- [抜粋文]:
★ ★ ★ ★ ★
仙台市議会議員選挙雑感

825日に仙台市議会議員選挙が行われた。かつて島野武という大叔父(祖父の弟)が7期も仙台市長を連続で務めたこともあり、(父祖の地というだけでなく)仙台市役所にも市議会にもやや親しみを感じている。

選挙期間中に少し公約について書きたかったのだが、選挙後にしようと考えた。選挙公報は全市分ではなく、若林区のものだけが配布された。選挙区が若林区であっても、仙台市民であり、仙台市議会選挙なのだから、仙台市全体での候補者の公約を知りたいと感じた。今時、民には知らしむべからずでもあるまいに。

私なりに選挙公報を読んだ感想を述べようと思う。一番しっかりしていたのは断トツで当選した菊池たかよし候補の公約だった。守る、育む、挑むに区分された公約は分かりやすく、明快であり、具体策も見えた。選挙結果がトップ当選というのも当然というべきだろう。

二番目に公約が良かったのは共産党の庄司あかりだった。なんといっても「あかり*ともします」のコピーが光っていた。公約の中には、なぜこれが重要なのかと疑問を感じるものもあったが、具体的な施策が明記されている点で他に勝っていた。そして選挙結果は第2位だったのである。

他の候補者の公約は、所属の党の公約、すなわち国策の焼き直しのようなものだったり、曖昧模糊としたもので、実際に候補者が具体的、現実的に考慮した形跡の見えぬものが多かった。落選した相沢和紀(社民党)の公約など、まったく具体策がなく、本気で市政を考えているようには見えなかった。同じく落選した木村勝好(元民主党)も同様であった。

6位当選の佐藤正昭(自民党)の公約もいただけない。例えば、「子供たちを虐待やいじめから守る仕組みづくり」などと書くが、いったいこの男は具体的に何をしようとしているのかが分からない。書かない(書けない)のは考えていない、答えを持たないことを表すのだろう。「子供とお年寄りの笑顔が、このまちの活力です」とのコピーを見れば実現力などないのが良くわかる。街の活力は働き盛りの市民が中心のはずで、その活力のおかげで子供と年寄りが笑顔になれるのではないか。選挙民の好感を得ようと心にもないことを言う、大衆迎合型議員といってもよいだろう。
★ ★ ★ ★ ★
(元の記録)
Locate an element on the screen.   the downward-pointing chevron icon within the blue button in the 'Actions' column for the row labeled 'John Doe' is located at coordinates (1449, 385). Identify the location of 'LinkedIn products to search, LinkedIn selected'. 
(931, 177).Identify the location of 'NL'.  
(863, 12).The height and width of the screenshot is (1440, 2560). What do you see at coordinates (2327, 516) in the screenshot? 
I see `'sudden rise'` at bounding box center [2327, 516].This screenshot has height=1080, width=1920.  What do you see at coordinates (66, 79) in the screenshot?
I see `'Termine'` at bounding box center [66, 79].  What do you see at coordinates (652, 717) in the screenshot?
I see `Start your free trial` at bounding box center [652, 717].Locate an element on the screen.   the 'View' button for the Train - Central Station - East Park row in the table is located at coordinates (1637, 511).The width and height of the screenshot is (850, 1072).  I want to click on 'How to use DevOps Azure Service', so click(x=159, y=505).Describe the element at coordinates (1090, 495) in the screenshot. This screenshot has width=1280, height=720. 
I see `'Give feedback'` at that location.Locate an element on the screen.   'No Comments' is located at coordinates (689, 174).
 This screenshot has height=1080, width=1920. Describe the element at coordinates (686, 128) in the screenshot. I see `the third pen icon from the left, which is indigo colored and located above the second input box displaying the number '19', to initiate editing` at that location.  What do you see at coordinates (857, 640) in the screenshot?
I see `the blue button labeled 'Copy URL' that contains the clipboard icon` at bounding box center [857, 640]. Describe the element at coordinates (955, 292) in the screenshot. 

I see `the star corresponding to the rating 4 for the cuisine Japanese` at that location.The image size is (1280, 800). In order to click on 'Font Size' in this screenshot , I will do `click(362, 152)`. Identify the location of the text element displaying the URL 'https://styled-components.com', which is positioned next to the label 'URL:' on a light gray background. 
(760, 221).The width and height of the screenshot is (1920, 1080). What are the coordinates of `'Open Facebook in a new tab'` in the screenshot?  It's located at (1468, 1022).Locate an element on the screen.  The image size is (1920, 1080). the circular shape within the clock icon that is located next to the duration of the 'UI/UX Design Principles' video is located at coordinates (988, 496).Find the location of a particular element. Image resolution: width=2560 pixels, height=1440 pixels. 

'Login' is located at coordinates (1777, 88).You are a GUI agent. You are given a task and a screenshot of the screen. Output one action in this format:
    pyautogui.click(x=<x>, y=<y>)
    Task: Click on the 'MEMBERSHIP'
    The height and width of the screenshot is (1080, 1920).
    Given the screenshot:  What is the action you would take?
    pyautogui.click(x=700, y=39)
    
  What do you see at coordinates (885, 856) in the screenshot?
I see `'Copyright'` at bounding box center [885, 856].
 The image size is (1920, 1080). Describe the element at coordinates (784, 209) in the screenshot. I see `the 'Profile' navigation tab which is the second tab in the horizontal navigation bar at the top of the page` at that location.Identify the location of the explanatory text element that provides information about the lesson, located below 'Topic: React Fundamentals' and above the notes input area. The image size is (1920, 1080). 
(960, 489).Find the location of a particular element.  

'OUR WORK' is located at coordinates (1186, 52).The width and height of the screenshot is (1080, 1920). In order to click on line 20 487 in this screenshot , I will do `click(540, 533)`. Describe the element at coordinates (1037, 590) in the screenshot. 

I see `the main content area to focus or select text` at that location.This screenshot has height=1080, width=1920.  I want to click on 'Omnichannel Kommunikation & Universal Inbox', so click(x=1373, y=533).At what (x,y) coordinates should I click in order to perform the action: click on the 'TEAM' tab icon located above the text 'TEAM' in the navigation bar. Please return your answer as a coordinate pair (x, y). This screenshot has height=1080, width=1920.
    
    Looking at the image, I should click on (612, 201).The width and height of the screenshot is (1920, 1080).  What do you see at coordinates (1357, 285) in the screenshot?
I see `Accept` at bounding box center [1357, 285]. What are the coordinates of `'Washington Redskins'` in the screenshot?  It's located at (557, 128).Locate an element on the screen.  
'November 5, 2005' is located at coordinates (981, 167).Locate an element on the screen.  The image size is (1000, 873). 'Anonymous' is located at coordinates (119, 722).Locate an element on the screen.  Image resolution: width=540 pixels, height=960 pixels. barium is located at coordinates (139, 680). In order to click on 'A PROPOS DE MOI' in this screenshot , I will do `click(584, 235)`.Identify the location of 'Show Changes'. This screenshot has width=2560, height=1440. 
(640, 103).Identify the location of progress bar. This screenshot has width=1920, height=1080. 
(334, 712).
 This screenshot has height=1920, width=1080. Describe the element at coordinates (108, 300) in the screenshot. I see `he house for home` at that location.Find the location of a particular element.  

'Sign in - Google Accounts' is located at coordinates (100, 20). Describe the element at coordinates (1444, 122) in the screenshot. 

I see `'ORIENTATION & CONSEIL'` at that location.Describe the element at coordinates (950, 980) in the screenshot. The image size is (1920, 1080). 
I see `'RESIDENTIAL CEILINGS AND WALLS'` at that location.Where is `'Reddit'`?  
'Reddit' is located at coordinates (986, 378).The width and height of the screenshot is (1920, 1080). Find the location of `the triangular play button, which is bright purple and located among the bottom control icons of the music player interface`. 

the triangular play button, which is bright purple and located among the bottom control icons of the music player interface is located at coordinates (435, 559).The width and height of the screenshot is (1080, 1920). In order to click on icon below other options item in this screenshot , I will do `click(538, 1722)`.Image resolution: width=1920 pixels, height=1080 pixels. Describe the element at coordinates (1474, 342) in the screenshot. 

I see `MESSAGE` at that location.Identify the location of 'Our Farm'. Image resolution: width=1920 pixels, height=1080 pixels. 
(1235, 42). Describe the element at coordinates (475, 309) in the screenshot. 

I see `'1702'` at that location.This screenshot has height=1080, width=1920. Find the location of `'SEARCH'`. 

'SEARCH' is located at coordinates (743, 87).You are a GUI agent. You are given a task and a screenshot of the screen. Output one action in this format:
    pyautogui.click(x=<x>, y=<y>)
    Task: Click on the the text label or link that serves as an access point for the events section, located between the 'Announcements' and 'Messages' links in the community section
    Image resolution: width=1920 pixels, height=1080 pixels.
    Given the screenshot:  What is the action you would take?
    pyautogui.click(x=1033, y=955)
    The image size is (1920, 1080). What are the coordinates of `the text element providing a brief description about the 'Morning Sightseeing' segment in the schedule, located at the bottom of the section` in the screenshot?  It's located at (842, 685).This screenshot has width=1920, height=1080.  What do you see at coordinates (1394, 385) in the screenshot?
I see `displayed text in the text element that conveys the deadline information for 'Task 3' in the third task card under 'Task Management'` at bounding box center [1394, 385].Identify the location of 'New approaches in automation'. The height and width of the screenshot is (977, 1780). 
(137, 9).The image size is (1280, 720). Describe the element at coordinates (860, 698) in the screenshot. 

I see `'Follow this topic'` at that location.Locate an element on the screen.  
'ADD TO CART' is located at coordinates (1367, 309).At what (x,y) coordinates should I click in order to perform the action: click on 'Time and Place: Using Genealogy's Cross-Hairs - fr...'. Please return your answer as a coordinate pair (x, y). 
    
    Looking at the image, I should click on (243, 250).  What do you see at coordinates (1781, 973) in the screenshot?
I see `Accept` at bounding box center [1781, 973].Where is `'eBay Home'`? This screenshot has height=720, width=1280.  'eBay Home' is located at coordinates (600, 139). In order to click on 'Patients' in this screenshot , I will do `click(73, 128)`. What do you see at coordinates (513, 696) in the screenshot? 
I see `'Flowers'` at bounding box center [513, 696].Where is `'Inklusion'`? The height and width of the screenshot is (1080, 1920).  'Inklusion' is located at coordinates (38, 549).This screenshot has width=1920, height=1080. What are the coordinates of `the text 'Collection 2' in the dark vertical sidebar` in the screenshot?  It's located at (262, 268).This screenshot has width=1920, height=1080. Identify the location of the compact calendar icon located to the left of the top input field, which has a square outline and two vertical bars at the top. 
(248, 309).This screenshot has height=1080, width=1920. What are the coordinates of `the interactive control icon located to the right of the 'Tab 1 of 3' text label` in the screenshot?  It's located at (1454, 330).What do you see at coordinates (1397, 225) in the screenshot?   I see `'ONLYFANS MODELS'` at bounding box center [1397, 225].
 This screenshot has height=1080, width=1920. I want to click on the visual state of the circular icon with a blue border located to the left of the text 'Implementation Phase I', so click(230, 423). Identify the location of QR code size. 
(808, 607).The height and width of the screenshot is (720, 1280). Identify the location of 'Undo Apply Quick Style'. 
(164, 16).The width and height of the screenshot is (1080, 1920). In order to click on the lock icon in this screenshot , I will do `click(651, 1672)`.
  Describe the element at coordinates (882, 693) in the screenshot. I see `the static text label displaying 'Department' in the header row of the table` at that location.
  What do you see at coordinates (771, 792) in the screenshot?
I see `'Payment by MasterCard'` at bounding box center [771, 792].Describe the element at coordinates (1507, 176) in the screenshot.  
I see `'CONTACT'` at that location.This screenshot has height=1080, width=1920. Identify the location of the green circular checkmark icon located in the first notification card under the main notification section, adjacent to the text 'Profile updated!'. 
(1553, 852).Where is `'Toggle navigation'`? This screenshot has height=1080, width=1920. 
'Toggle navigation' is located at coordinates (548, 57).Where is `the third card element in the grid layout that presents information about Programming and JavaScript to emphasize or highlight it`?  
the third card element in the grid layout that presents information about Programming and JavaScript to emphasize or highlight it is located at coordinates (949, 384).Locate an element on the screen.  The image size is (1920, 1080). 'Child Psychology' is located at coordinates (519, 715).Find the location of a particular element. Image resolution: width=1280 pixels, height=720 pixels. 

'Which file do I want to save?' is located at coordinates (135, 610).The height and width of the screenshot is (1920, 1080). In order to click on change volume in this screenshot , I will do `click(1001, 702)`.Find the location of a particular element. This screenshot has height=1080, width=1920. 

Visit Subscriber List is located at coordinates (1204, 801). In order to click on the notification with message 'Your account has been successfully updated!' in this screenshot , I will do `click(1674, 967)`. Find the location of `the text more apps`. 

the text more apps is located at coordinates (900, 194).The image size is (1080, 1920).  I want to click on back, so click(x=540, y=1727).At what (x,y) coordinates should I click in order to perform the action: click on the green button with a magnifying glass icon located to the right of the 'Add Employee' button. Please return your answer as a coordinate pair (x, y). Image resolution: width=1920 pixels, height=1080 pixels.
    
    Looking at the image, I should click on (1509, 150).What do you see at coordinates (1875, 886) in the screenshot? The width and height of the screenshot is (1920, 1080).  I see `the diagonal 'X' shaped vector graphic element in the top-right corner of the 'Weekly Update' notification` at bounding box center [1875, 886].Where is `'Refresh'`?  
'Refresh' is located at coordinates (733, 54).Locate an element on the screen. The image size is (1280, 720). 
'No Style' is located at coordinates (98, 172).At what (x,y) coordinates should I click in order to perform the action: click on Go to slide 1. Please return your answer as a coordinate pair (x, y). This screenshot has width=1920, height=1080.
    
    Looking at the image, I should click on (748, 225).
★ ★ ★ ★ ★
- [練習問題]:
(1) 仙台市議選の文章のうち、「選挙期間中に少し公約について」から「(元民主党)も同様であった。」までを、最後の部分も含めて一字も変えずに書き写してください。
(2) 仙台市議選の文章によると、配られた選挙公報はどの区のものでしたか。
これらの項目はここでは使いません。

- [解答一覧]:
(1)
選挙期間中に少し公約について書きたかったのだが、選挙後にしようと考えた。選挙公報は全市分ではなく、若林区のものだけが配布された。選挙区が若林区であっても、仙台市民であり、仙台市議会選挙なのだから、仙台市全体での候補者の公約を知りたいと感じた。今時、民には知らしむべからずでもあるまいに。

私なりに選挙公報を読んだ感想を述べようと思う。一番しっかりしていたのは断トツで当選した菊池たかよし候補の公約だった。守る、育む、挑むに区分された公約は分かりやすく、明快であり、具体策も見えた。選挙結果がトップ当選というのも当然というべきだろう。

二番目に公約が良かったのは共産党の庄司あかりだった。なんといっても「あかり*ともします」のコピーが光っていた。公約の中には、なぜこれが重要なのかと疑問を感じるものもあったが、具体的な施策が明記されている点で他に勝っていた。そして選挙結果は第2位だったのである。

他の候補者の公約は、所属の党の公約、すなわち国策の焼き直しのようなものだったり、曖昧模糊としたもので、実際に候補者が具体的、現実的に考慮した形跡の見えぬものが多かった。落選した相沢和紀(社民党)の公約など、まったく具体策がなく、本気で市政を考えているようには見えなかった。同じく落選した木村勝好(元民主党)も同様であった。

(2) 若林区のものだけでした。